Aujourd’hui, l’Enseignement Explicite sort timidement de l’ombre et commence à inquiéter les tenants de l’implicite. Certains le rejettent en bloc en l’assimilant à l’enseignement traditionnel dont pourtant il est fortement éloigné, mais la mauvaise foi tient lieu d’argument. D’autres, dans une position un peu ambiguë, croient que l’on peut mélanger constructivisme et Enseignement Explicite même si cela est un non-sens sur le plan cognitif. En effet, l’Enseignement Explicite pense toutes ses procédures pour éviter la surcharge cognitive et pour obtenir la meilleure acquisition des compétences en transmettant directement, en partant du simple pour aller vers le complexe, en procédant pas à pas, en donnant une pratique abondante, une correction raisonnée, en participant au surapprentissage, en libérant la mémoire de travail afin qu’elle se consacre au raisonnement. De tout cela, les méthodes de découverte sont incapables : elles surchargent cognitivement l’enfant en le mettant face à des situations complexes qu’ils n’a pas les moyens de résoudre, elles ne donnent pas assez de pratique, elles n’associent pas cognitivement l’élève à ses apprentissages, elles laissent les erreurs s’installer, l’accès direct à la complexité ne permet pas la mise en mémoire des informations. Ces deux méthodes sont donc complètement incompatibles dans l’étape d’acquisition des connaissances et habiletés. Certes l’Enseignement Explicite n’a pas le monopole de l’efficacité, et par conséquent toute autre méthode portant ses fruits doit avoir pignon sur rue. Mais encore faut-il que les preuves soient là, bien tangibles et que la validité ne repose pas sur l’opinion de quelques-uns, qu’ils soient praticiens ou formateurs.
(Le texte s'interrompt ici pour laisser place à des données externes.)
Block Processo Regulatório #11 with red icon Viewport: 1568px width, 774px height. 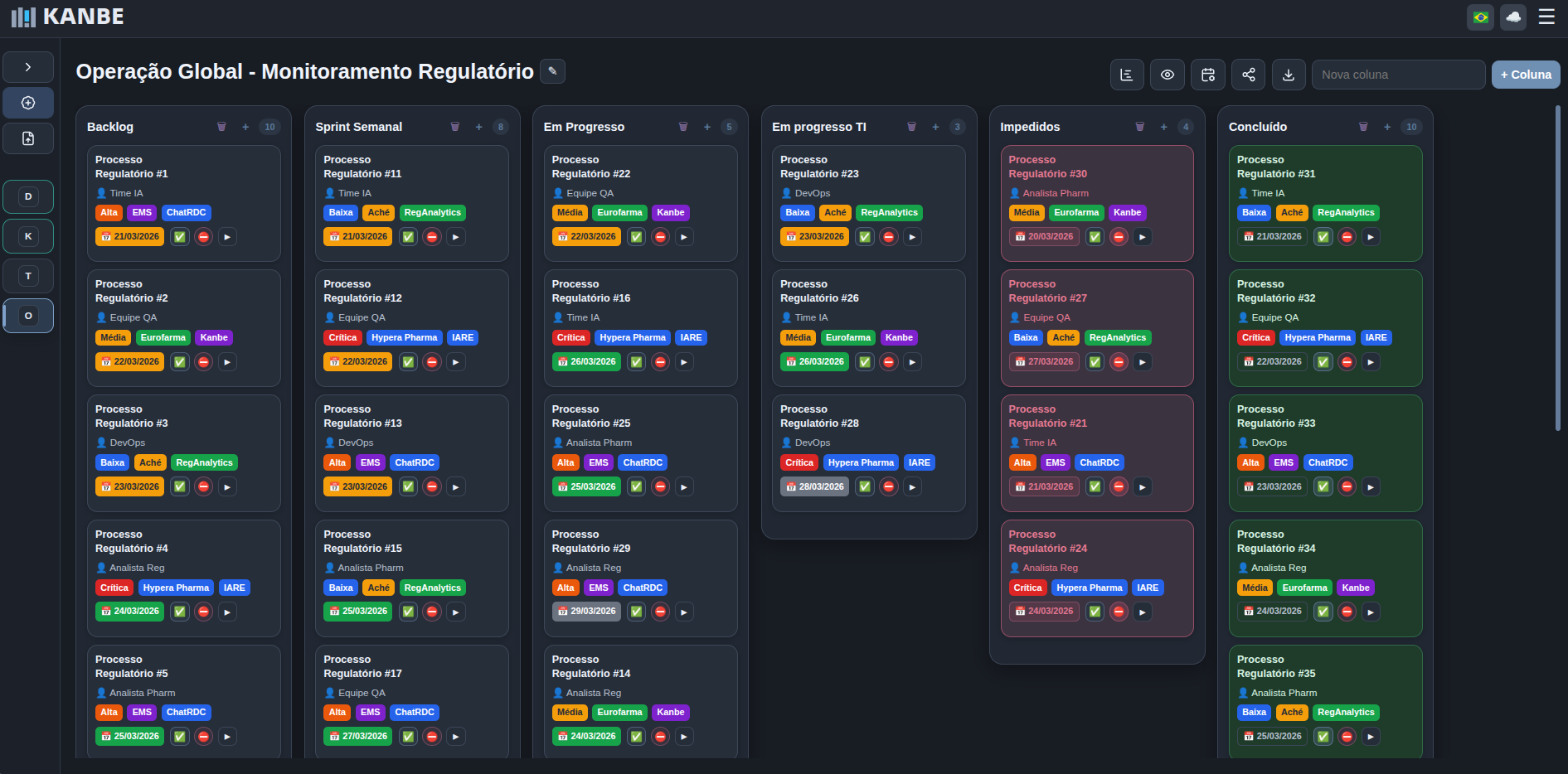tap(432, 236)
Méfions-nous donc des labels “explicite” qui commencent à parsemer certaines pratiques constructivistes pensant ainsi redorer le blason de méthodes maintenant assimilées dans l’opinion au laxisme, à l’inefficacité et à l’injustice sociale. L’Enseignement Explicite est porteur d’un véritable rapport à l’efficacité, il s’appuie sur des études probantes et sur tout ce que nous savons maintenant du fonctionnement du cerveau humain. En aucune manière, il n’est compatible avec l’utilisation de méthodes de découverte comme moyen d’apprentissage.
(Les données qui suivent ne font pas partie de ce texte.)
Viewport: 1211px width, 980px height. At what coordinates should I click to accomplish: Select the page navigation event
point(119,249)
Pour conclure, il n’est donc pas excessif d’affirmer que le débat est actuellement impossible. Il le sera un jour lointain, quand les données probantes auront pénétré le champ éducatif et que les argumentations se feront sur des preuves tangibles. Tant que les uns argumenteront sur le plan idéologique et les autres sur celui des données, cela restera une vaste mascarade dans laquelle la mauvaise foi côtoiera les procès d’intention et les raccourcis mensongers. En attendant ce temps hypothétique, les enseignants font ce qu’ils peuvent, certains élèves s’en sortent mais beaucoup n’ont pas cette chance. Les officines de soutien scolaire prolifèrent. Les traditionnalistes refont surface en revendiquant le bon vieux temps des plumes Sergent Major. Les erreurs sont humaines mais à ce stade, la persévérance frise l’acharnement.



[1] . Résumé : Mettre les élèves sur le chemin des apprentissages (Richard E. Clark, Paul A. Kirschner, John Sweller)

Pourquoi un enseignement peu guidé ne fonctionne pas : une analyse de l’échec de l’enseignement constructiviste, et autres pédagogies par découverte, par situations problèmes, par expériences et enquêtes (Paul A. Kirschner, John Sweller, Richard E. Clark)

Résumé : Les conséquences pédagogiques de la théorie psychologique évolutionniste de David C. Geary (John Sweller)




[3] . Mais encore faudrait-il qu’ils fassent preuve d’esprit dynamique tel que défini par l’étude de Carol Dweck.